Selected passage:
______
Famed restauranteur and Shack Shack founder Danny Meyer believes customers shouldn’t have to tip for to-go orders.
“If you’re just taking out food, and it was just a transaction — I give you money, you give me a cup of coffee — I don’t think there’s any obligation to tip whatsoever,” Meyer said in an interview on CNBC’s “Squawk Box.”
Meyer was responding to a question about the proliferation of point-of-sale devices from companies such as Square and Toast, which allow customers to tip staff anywhere from 15% to 25%. In many instances, the devices have replaced the omnipresent tip jar.
But these public displays of satisfaction have caused many people to feel social pressure to tip — even if they don’t want to.
A June 2023 survey by software company Capterra found that roughly half of consumers feel manipulated into tipping on a point-of-sale tablet during checkout.
In fact, when Starbucks implemented digital tipping earlier this year, many customers took to social media to complain.
Related: More Businesses Are Asking Customers For Tips — Should You? Don’t Make These 5 ‘Guilt-Tipping’ Mistakes.
Meyer’s has changed his stance on tipping
Meyer is the founder and CEO of the Union Square Hospitality Group (USHG), which runs high-end restaurants such as the Union Square Cafe and Gramercy Tavern, and the fast-casual chains Daily Provisions and Shake Shack.
______
Source material:
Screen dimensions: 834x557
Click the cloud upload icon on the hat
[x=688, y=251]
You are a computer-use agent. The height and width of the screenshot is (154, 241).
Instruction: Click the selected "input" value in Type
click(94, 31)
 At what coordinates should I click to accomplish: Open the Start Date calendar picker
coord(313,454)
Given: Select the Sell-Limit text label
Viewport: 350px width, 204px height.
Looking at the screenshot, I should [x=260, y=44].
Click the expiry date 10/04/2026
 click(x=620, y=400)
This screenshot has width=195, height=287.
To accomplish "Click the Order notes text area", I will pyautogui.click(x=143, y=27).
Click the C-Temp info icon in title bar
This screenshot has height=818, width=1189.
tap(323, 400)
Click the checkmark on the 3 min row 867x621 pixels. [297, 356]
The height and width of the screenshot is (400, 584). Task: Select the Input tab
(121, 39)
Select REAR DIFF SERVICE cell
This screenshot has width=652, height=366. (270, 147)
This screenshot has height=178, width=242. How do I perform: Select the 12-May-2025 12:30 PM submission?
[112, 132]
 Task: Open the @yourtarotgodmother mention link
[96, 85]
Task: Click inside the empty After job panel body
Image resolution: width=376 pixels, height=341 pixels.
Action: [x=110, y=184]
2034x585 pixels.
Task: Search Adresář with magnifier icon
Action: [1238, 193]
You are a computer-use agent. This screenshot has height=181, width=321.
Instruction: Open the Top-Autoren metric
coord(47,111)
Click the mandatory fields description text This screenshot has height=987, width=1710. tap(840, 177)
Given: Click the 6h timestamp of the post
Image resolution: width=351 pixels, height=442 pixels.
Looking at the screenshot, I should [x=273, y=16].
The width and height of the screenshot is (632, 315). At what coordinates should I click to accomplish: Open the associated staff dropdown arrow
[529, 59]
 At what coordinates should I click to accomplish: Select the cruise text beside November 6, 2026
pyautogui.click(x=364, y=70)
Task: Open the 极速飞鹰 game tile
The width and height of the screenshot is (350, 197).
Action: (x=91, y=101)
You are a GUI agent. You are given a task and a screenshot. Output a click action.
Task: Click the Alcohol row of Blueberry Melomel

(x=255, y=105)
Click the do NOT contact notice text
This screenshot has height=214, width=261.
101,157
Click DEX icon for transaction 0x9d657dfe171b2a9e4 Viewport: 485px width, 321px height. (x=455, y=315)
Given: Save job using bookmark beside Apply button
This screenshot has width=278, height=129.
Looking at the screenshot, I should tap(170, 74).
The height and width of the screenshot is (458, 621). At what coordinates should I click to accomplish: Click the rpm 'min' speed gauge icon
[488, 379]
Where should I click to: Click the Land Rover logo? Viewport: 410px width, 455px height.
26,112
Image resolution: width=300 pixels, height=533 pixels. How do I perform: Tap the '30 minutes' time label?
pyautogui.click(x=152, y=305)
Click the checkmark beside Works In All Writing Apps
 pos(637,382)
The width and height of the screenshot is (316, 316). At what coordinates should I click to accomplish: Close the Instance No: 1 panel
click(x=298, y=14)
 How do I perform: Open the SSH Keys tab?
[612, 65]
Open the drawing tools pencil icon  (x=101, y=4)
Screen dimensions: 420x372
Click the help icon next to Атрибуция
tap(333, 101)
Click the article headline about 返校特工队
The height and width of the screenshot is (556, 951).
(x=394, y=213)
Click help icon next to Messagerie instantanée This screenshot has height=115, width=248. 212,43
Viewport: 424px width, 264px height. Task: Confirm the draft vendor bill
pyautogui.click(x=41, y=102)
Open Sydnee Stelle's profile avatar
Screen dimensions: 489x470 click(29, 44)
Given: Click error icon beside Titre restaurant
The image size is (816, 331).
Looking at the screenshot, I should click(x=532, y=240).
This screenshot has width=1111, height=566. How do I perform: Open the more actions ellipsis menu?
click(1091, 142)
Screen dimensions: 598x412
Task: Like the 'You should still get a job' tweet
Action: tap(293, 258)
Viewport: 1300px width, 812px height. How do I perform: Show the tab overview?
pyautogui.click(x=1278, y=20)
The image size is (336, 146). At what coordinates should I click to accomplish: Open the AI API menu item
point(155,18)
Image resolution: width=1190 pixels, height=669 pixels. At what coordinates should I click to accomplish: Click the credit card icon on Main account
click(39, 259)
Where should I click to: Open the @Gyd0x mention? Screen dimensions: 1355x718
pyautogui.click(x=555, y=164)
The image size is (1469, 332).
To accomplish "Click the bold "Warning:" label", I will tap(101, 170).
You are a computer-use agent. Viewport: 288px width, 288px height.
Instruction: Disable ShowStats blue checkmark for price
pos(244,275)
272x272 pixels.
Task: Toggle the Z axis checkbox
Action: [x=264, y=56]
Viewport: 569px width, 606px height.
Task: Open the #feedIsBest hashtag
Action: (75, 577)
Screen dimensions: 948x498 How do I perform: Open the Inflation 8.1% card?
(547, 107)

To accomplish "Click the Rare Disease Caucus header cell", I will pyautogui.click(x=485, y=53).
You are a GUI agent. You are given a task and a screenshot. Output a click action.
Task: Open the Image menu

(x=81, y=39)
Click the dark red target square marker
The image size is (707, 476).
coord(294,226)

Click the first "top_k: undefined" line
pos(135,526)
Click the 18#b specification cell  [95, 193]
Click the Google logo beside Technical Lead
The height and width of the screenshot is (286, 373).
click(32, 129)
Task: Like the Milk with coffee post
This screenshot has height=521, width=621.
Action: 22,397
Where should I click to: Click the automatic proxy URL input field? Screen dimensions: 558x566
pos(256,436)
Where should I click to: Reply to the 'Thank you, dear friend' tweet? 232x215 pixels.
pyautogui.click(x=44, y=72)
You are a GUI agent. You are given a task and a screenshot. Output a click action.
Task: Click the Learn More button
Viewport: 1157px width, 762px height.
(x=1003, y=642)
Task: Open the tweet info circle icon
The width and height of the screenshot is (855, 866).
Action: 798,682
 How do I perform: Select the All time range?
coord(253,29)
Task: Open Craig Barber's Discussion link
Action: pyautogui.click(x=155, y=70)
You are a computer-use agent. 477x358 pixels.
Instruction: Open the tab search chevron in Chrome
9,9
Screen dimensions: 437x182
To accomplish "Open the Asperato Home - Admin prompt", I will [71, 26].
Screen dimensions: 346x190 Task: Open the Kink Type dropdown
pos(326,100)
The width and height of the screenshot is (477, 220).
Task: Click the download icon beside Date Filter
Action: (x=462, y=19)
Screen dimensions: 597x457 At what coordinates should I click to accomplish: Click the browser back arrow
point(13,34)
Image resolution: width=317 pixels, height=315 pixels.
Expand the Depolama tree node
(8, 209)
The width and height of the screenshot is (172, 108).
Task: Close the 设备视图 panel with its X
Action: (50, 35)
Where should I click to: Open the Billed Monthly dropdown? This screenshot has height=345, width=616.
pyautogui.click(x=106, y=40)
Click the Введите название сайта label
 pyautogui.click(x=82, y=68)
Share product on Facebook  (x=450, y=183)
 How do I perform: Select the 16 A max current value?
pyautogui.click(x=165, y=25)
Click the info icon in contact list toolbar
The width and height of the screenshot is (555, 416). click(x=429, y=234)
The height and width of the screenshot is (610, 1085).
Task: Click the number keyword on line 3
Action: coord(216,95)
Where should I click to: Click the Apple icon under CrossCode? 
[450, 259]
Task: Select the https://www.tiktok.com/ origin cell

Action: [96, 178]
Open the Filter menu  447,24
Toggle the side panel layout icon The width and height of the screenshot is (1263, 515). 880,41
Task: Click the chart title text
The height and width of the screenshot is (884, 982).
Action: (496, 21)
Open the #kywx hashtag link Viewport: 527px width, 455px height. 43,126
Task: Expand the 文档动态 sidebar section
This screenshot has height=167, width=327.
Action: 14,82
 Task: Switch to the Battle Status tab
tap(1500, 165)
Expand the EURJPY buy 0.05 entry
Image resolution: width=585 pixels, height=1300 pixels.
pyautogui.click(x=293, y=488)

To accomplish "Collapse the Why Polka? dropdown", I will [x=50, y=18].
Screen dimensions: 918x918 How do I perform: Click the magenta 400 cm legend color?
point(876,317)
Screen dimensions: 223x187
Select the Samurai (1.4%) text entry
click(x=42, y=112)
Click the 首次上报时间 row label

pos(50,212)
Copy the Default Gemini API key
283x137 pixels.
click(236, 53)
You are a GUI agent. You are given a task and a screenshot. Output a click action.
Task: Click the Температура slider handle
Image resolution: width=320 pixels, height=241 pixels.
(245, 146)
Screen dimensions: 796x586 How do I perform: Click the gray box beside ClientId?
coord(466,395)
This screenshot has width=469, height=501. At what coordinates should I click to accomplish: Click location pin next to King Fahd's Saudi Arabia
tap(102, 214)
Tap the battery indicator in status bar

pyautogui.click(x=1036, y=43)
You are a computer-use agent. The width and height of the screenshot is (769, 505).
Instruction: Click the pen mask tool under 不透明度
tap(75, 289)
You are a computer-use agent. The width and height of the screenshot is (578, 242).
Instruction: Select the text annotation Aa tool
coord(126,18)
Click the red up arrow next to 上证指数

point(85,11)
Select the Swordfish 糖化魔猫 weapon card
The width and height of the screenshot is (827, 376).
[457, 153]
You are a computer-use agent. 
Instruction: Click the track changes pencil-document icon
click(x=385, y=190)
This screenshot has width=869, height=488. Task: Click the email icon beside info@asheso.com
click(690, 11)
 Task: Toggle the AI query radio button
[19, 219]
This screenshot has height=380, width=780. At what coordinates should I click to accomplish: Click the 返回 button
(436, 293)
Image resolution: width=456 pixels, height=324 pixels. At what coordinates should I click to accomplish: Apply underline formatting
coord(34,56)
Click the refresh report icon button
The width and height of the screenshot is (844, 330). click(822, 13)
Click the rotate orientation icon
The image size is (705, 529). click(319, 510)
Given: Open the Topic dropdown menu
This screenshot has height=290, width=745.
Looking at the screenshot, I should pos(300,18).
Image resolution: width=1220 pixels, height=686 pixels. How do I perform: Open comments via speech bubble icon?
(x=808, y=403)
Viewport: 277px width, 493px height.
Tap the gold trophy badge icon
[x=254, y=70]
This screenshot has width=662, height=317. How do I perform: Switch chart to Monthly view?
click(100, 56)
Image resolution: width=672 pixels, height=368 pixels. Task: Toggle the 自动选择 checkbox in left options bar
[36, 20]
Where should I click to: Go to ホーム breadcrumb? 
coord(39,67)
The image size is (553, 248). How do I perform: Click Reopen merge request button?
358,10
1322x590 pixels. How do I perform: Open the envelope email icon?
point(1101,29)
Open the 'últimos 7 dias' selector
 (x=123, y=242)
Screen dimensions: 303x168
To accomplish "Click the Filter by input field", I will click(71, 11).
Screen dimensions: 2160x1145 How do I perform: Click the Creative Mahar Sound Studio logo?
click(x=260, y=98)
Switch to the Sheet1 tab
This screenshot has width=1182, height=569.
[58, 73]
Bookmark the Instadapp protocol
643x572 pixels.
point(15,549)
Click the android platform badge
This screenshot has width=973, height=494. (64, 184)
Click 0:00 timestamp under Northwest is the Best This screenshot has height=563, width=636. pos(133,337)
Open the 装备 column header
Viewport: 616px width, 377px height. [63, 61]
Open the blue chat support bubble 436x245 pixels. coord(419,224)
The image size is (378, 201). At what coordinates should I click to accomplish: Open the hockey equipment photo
______
Tasks and exercises:
**A)** Print the article on tipping between "Meyer was responding" and "media to complain.", inclusive.
**B)** According to the article on tipping, what share of consumers feel manipulated into tipping on a point-of-sale tablet at checkout?
**C)** Please pick up the article on tipping after its last sentence and write the next part.

Results of the tasks:
**A)**
Meyer was responding to a question about the proliferation of point-of-sale devices from companies such as Square and Toast, which allow customers to tip staff anywhere from 15% to 25%. In many instances, the devices have replaced the omnipresent tip jar.
But these public displays of satisfaction have caused many people to feel social pressure to tip — even if they don’t want to.
A June 2023 survey by software company Capterra found that roughly half of consumers feel manipulated into tipping on a point-of-sale tablet during checkout.
In fact, when Starbucks implemented digital tipping earlier this year, many customers took to social media to complain.

**B)** Roughly half, according to a June 2023 Capterra survey.

**C)**
In 2015, he eliminated tipping in his restaurants by adding a “hospitality” fee to all bills. The idea was to raise the pay for junior dining room managers, cooks, dishwashers, and other kitchen workers.
But Covid changed everything, he said on Squawk Box. When customers started to return to restaurants, they wanted to express their thanks by tipping.
“It was inhumane to tell our servers, you may not accept that expression of gratitude,” Meyer explained. “So we scrapped it [the no-gratuities policy].”
In 2020, USHG allowed customers to tip again and began to use point-of-service systems to collect the money. Meyer added that his restaurants still provide a percentage of their revenue each night to kitchen workers so that they do as well as the servers on busy nights.
When asked what the proper amount to tip is, Meyer said 20%.
“I think people appreciate warm hospitality. They appreciate a sense that you’re on their side, and they like to reward that. They don’t like to be forced into it.”